Signing an Android app on a CI server

I often seen projects that use some sort of custom Gradle configuration to set up signing their APK/AAB for release. Most of the time this involves a file or custom command line arguments that provide extra Gradle project properties that the app’s build.gradle references in a signingConfigs block.

The Android Gradle Plugin already has a mechanism for you to provide an alternative signing configuration at run time, so you don’t need to set this up yourself! When you run a Gradle task (e.g. ./gradlew assembleDebug) you can provide an injected signing configuration like so:

./gradlew assembleRelease\
  -Pandroid.injected.signing.store.file=[path_to_keystore] \
  -Pandroid.injected.signing.store.password=[keystore_password] \
  -Pandroid.injected.signing.store.key.alias=[key_alias] \
  -Pandroid.injected.signing.store.key.password=[key_password]

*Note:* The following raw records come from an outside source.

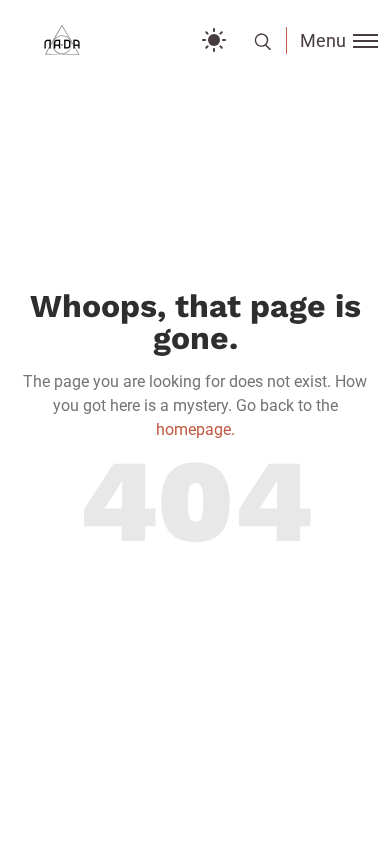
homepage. (195, 429)
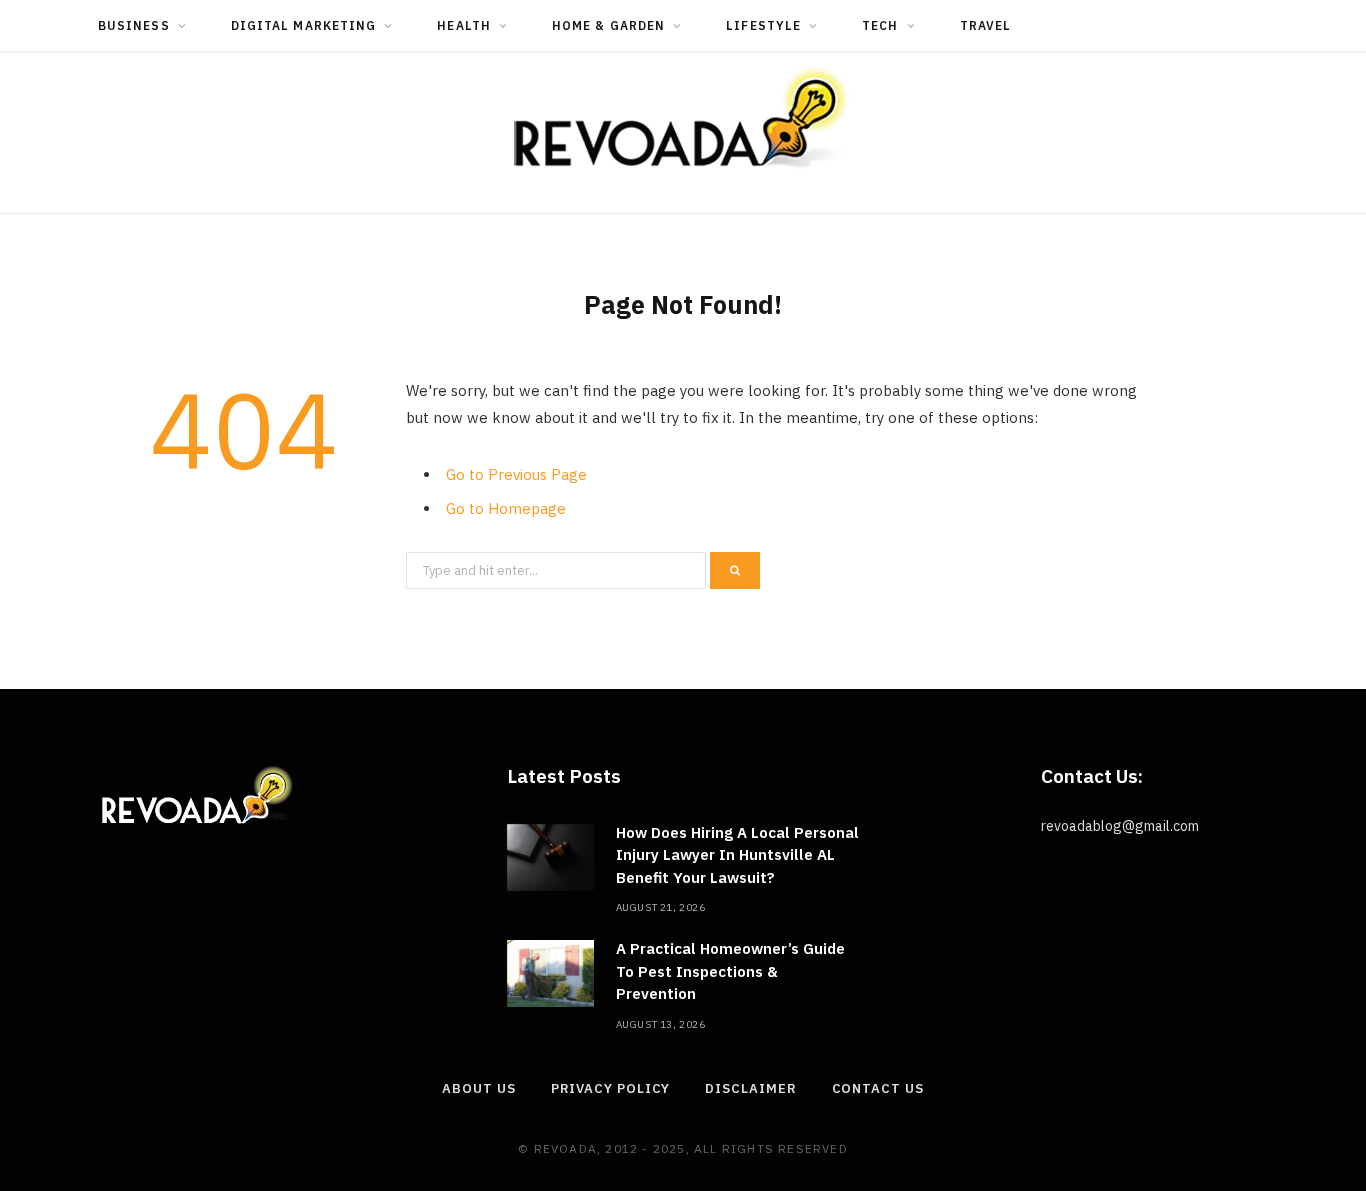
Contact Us (878, 1088)
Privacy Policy (611, 1088)
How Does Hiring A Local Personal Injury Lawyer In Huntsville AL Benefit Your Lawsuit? (737, 855)
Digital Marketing (303, 25)
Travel (985, 25)
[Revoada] (683, 117)
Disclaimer (750, 1088)
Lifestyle (763, 25)
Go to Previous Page (516, 474)
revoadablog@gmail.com (1120, 826)
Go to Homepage (506, 508)
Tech (880, 25)
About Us (478, 1088)
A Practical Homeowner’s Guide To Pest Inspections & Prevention (730, 971)
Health (463, 25)
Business (134, 25)
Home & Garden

If you haven’t seen this syntax before, the -P[property_name] arguments are Gradle project properties that your build scripts and plugins (like the Android Gradle Plugin!) can read.

The Android Gradle Plugin will apply this injected signing configuration to whatever build (e.g. release or debug) you are running, overriding any signing configuration you have in your build.gradle.

On your CI server, you should ideally store the keystore and passwords in your CI’s secure storage mechanism. On Jenkins for example you can store the keystore as a “secret file” credential and the rest in “secret text” credentials.